You may ask, “Why does this adversarial ‘option’ exist in the first place?”

This comes down to free will. Would it not be a better version of Good to have the choice between Good/Bad but still make the Good choice?

In the alternative, you would be ‘forced’ to choose Good because there are no other options.

As a tiny example, it’s a drastically better plot when the hero of the story comes from nothing and struggles his way upward versus having it made from the get-go.

In short, the adversarial option exists as proof of free will and to elevate what’s possible when Good is chosen.

Practicing Discernment

The tough part is making the distinction between your conscience and the adversary.

They tend to both have your voice in your head which makes things all the more confusing.
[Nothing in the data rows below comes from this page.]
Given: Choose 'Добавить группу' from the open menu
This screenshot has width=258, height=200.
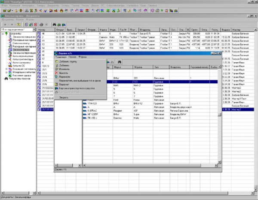Looking at the screenshot, I should click(x=69, y=62).
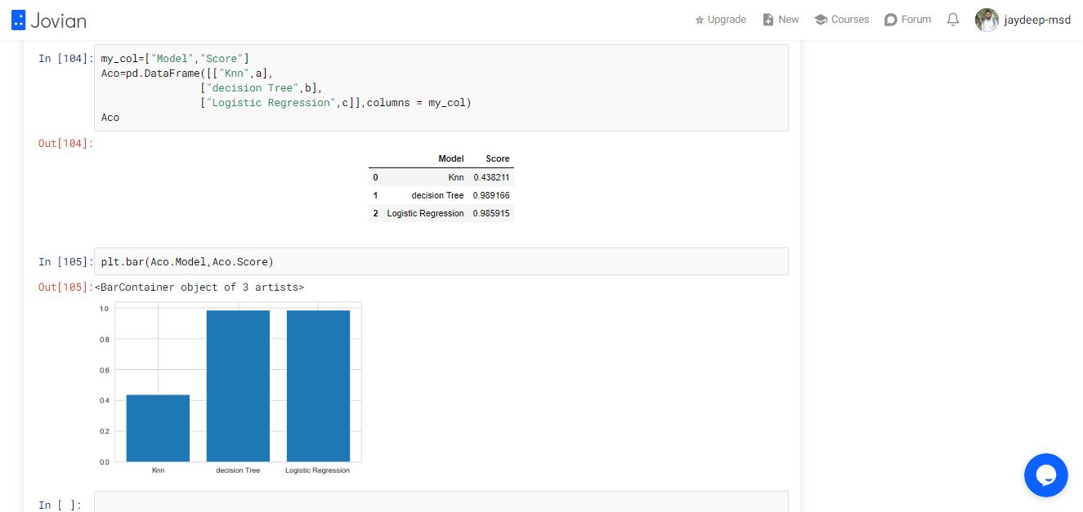Image resolution: width=1083 pixels, height=512 pixels.
Task: Open the Forum link
Action: tap(916, 20)
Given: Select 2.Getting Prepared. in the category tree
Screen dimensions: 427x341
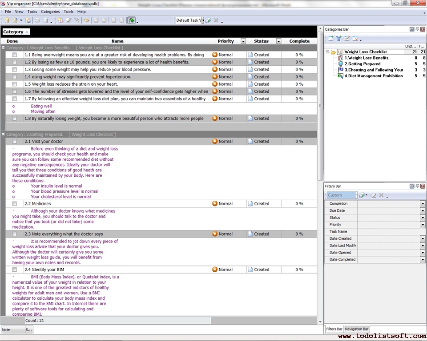Looking at the screenshot, I should click(x=363, y=64).
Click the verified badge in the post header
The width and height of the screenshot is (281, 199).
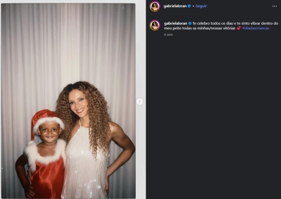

Luckily, you can ascribe a feeling to the outcome they’re promoting. There’s a sense of right versus wrong. One’s request is more difficult in the short term and makes you feel uncomfortable.

The other, the adversary’s, is the easiest choice in the short-term and is instantly gratifying as it’s the most comfortable - it requires nothing more of you.

The path you want to be a part of will always ask more of you.

It wants you to rise to the occasion, stand just a little bit taller, and stretch yourself just beyond what you’ve done before.

This story is quite embarrassing, but it illustrates the point perfectly:

I had been taking walks after lunch during the workday and each time I passed through the yard I walked right by one of those solar lights for flower beds lying in the grass. For like 3 days in a row I walked right by it, looking away, ignoring it, thinking to myself, “Didn’t see it. Not my problem. Someone else will notice and place it back.” After 3 days, I couldn’t stand myself anymore for such pitiful laziness and I fixed the light back how it ought to go.

As completely dumb as that is, these sorts of things happen all the time. Maybe it’s the urge to go back and apologize for the way I spoke. Maybe it’s how I need to prepare something ahead of time versus waiting until the last minute. These moments take infinite form, but the conscience is there the entire time, tugging at my attention, and showing me what I need to do.

The relief you feel when you do take the time to listen is hysterical in proportion to how small the ‘called upon’ action may have been. But this is the experience you live in. This is where God asks you to tend to. You handle those small moments, the ones you feel too good for, too important to deal with, and God will see to the big things. It takes immense humility to live so ‘lowly’.

You want your troubles to be what’s on the big stage, when in fact it truly is the spilled popcorn in Row E.